Published December 6, 2018

FAIRBANKS, Alaska — Today, on the 58th anniversary of the designation of the Arctic National Wildlife Refuge, an historic meeting took place between members of the Gwich’in people and officials from the city of Kaktovik to discuss the shared the Gwich’in and Inupiaq connections to the Arctic Refuge coastal plain, the calving grounds for the Porcupine caribou herd.

The Gwich’in Steering Committee and others are marking the occasion by hosting a “Keep It Wilderness” celebration at 6:00 p.m. at Pioneer Park Exhibit Hall, to include traditional food, music, art and several guest speakers.

Bernadette Demientieff, executive director of the Gwich’in Steering Committee, issues the following statement:

“Like the Inupiaq, who depend on the Arctic waters and the whales that live there, the Gwich’in have lived in Alaska for thousands of years. We have lived along the migratory route of the Porcupine caribou, dependent on these animals and the Arctic Refuge coastal plain where they birth their young. The Arctic Refuge coastal plain is not just a piece of land with oil underneath. It is the heart of my people and our food security. Our very survival depends on its protection. I am very happy to have the opportunity to sit down with representatives of the city of Kaktovik and share how we can support one another through this rushed Arctic Refuge drilling process.”
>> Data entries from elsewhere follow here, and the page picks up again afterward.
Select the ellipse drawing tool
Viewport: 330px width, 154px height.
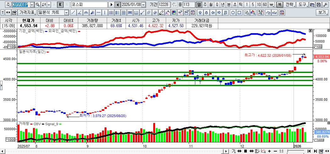233,13
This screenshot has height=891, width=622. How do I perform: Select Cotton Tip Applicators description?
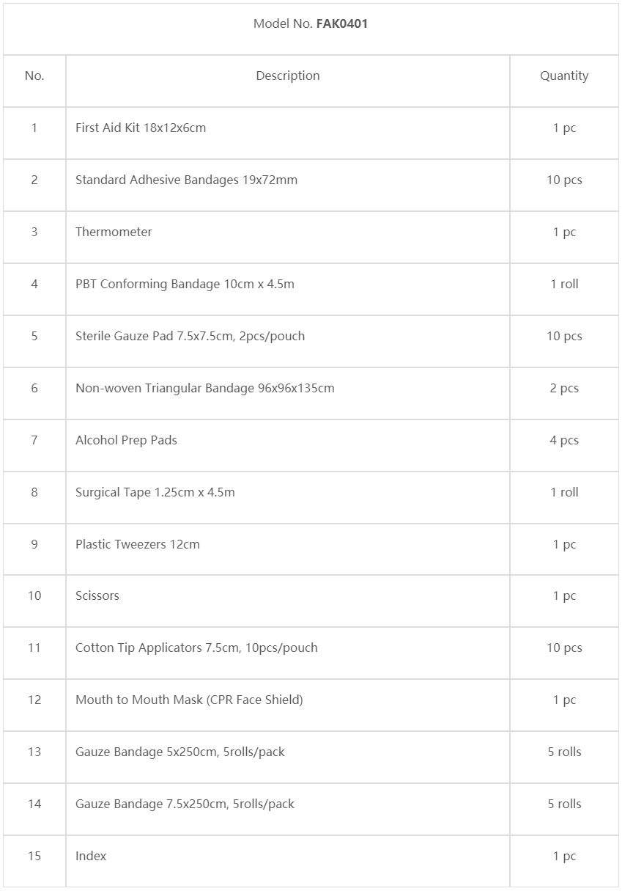(196, 648)
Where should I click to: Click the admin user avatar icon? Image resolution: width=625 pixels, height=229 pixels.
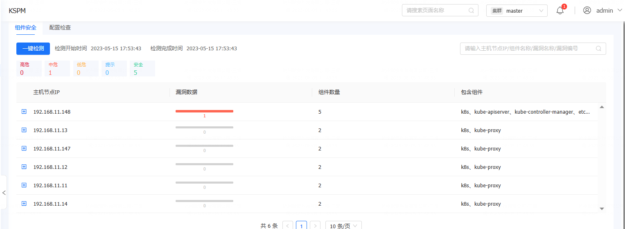coord(587,11)
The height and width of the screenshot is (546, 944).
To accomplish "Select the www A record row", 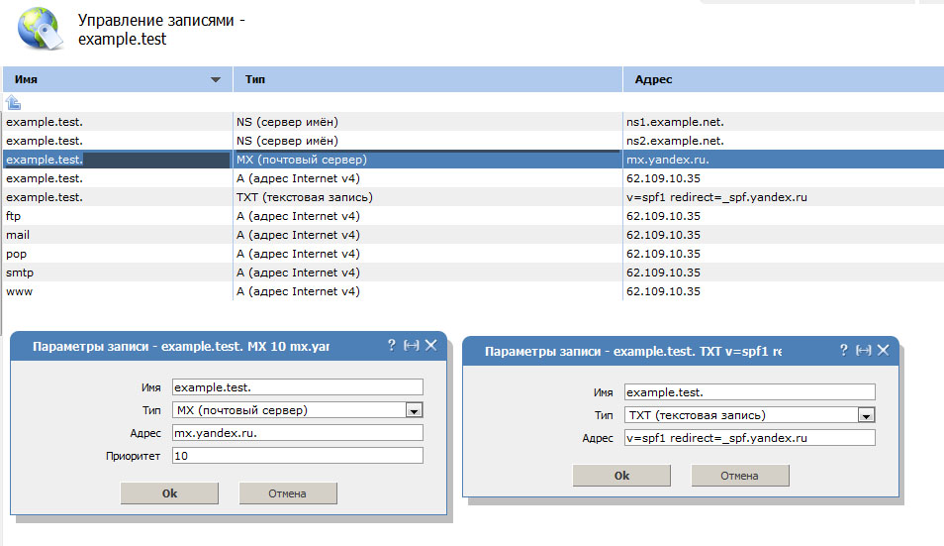I will pos(297,291).
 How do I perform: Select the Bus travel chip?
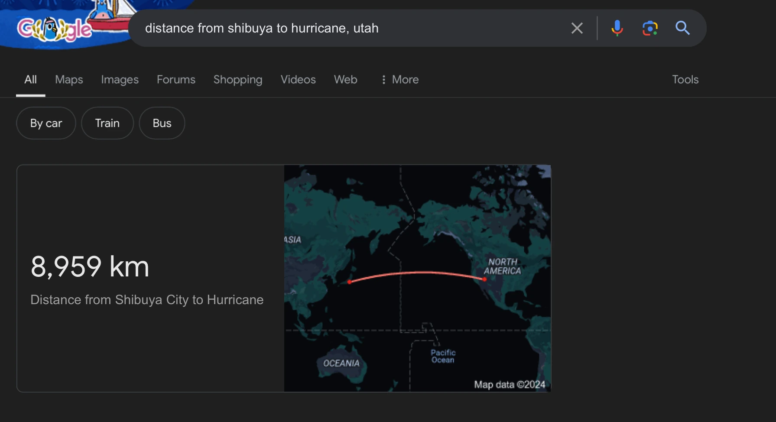click(x=162, y=123)
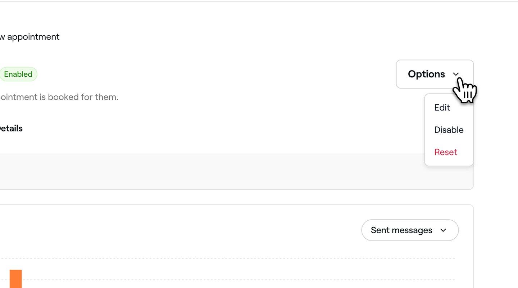Click the horizontal divider line at the top
Viewport: 518px width, 288px height.
[x=259, y=1]
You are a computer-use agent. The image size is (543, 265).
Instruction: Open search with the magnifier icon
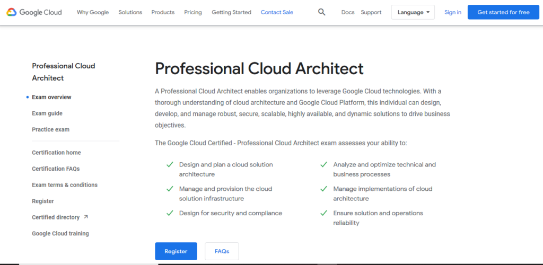tap(322, 12)
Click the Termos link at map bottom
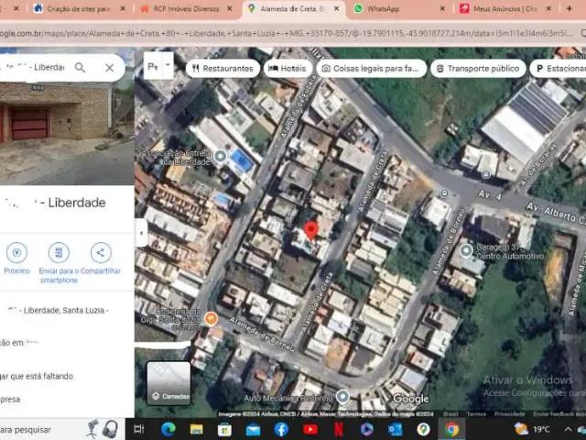The height and width of the screenshot is (440, 586). [x=476, y=414]
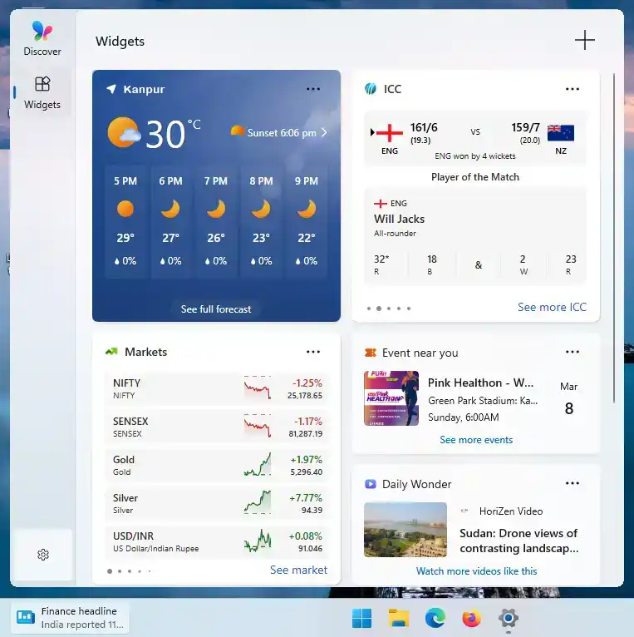Open the Discover section
The image size is (634, 637).
(x=42, y=39)
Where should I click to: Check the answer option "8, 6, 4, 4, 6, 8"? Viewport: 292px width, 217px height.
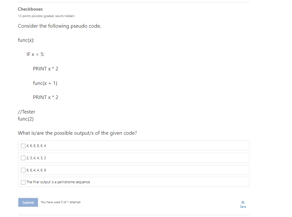[23, 170]
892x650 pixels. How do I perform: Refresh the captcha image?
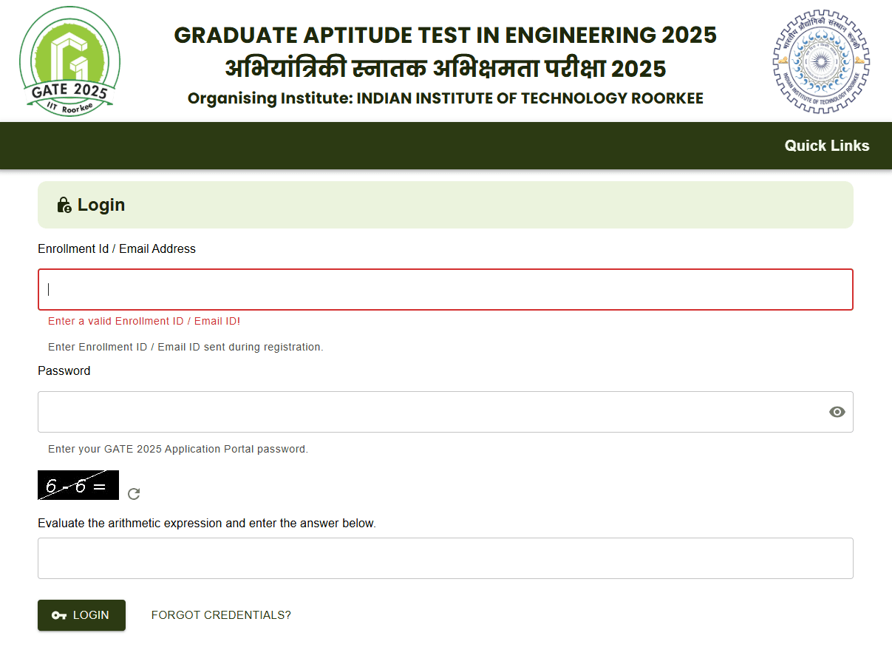(x=134, y=494)
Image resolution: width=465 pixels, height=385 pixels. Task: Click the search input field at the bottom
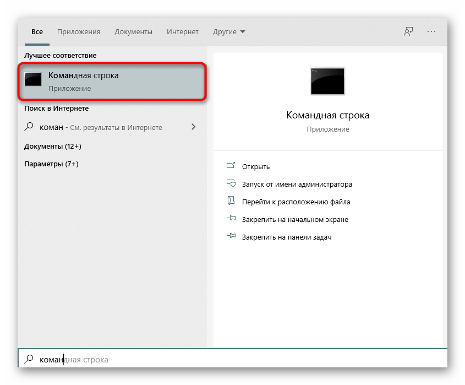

From the U.S. Fish and Wildlife Service:

The Arctic National Wildlife Range was established in 1960 to preserve unique wildlife, wilderness and recreational values. In 1980, the Alaska National Interest Lands Conservation Act (ANILCA) re-designated the Range as part of the Arctic National Wildlife Refuge, and provided four purposes that guide management of the entire Refuge: to conserve animals and plants in their natural diversity, ensure a place for hunting and gathering activities, protect water quality and quantity, and fulfill international wildlife treaty obligations.